MORE LIGHT

TOM BURR, CLAIRE FONTAINE, SERGEJ JENSEN, KITTY KRAUS, MANFRED PERNICE, ANDREAS SLOMINSKI, COSIMA VON BONIN & CERITH WYN EVANS. CURATED BY ALEXANDER SCHRÖDER & THILO WERMKE

 

November / December 2012

The exhibition More Light curated by Alexander Schröder and Thilo Wermke shows works by Tom Burr, Claire Fontaine, Sergej Jensen, Kitty Kraus, Manfred Pernice, Andreas Slominski, Cosima von Bonin, and Cerith Wyn Evans.

More Light takes its title from a light installation by Cerith Wyn Evans, whose work draws back on a conceptual heritage while also citing from the collective memory. For example his collages taken from pages of the book “portraits of Greatness” by Yosuf Karsh, he uses historical as well as collective imagery. The collages are a series of black and white celebrity portraits, each combined with a biographical text on the back side incoherent with the portrait on the front.
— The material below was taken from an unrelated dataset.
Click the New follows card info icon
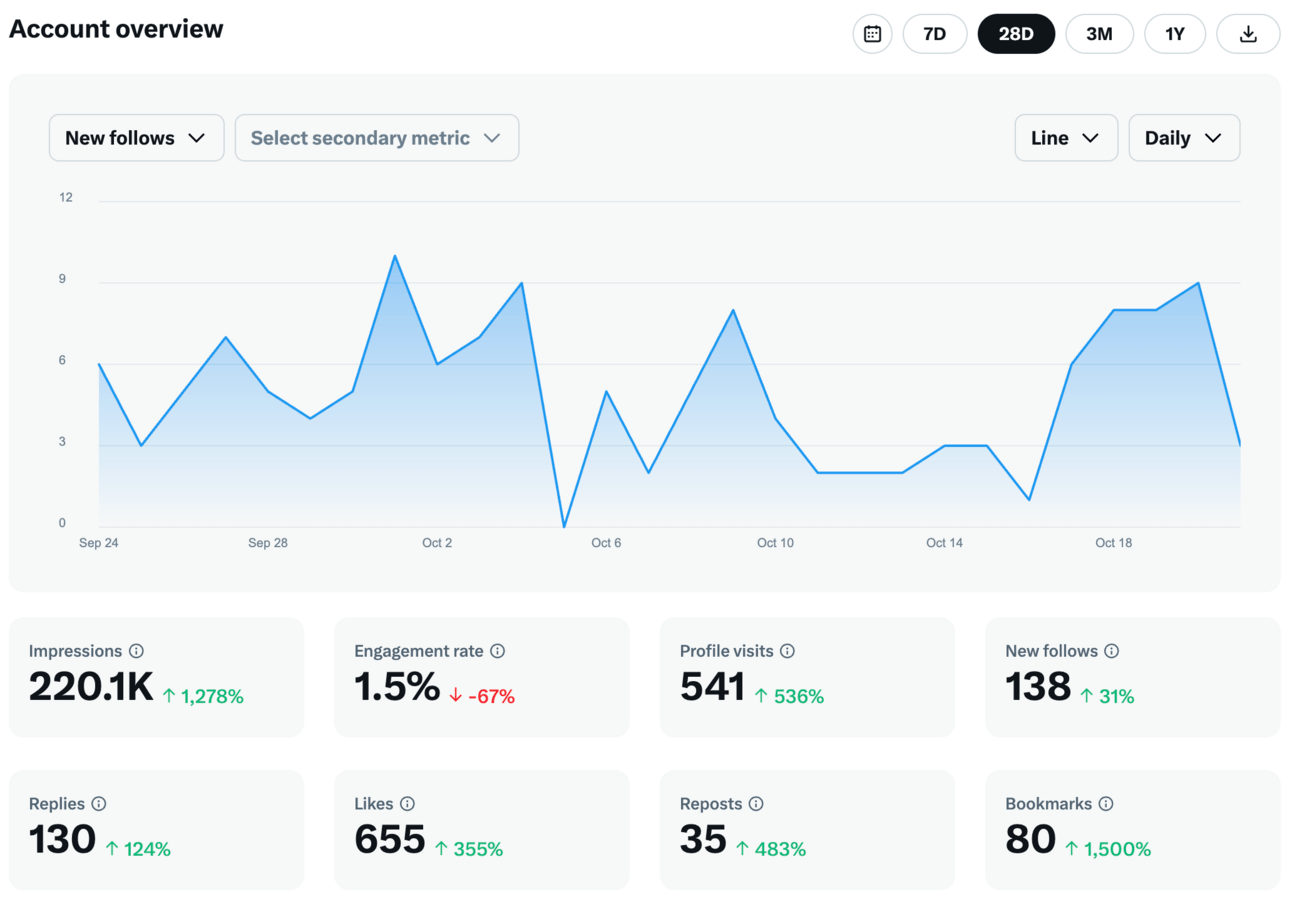1292x904 pixels. 1112,651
The collective Claire Fontaine addresses the economic crisis as well as neoliberalism’s understanding of the individual. The work If you see something, say something, (Bob the Sponge) is made of a black Eastpack backpack with safety pins, buttons and patches attached on it. This work adapts a typical teenage everyday life relict. Here Claire Fontaine takes elements from the political sphere as well as popular culture and turns them into a metaphor for our post-Fordist society.

Both, Tom Burr’s installations as well as Kitty Kraus’ sculptural works take a fresh look on minimalism and constructivism. While Tom Burr starts out from an intense examination of minimalist practices, works like Splendid Isolation approach the critical and political implications of art. Kitty Kraus’ works show a great fragility in their presence while employing strong materials, they examine the legacies of constructivism by exploring space and motion.

Manfred Pernice and Andreas Slominski on the other hand question the possibilities of sculpture as a historical medium, each with a different approach. Where Manfred Pernice’s sculptures take advantage of used materials to create relationships between spaces, Andreas Slominski’s approach broadens the understanding of its medium in a humorous way.

Working within the idiom of minimalist painting, Sergej Jensen’s practice draws attention to the materiality of painting while at the same time taking a very personal approach.

Cosima von Bonin also spans a field of social, popular and cultural references, where her conceptual works challenge the borders between art and everyday life.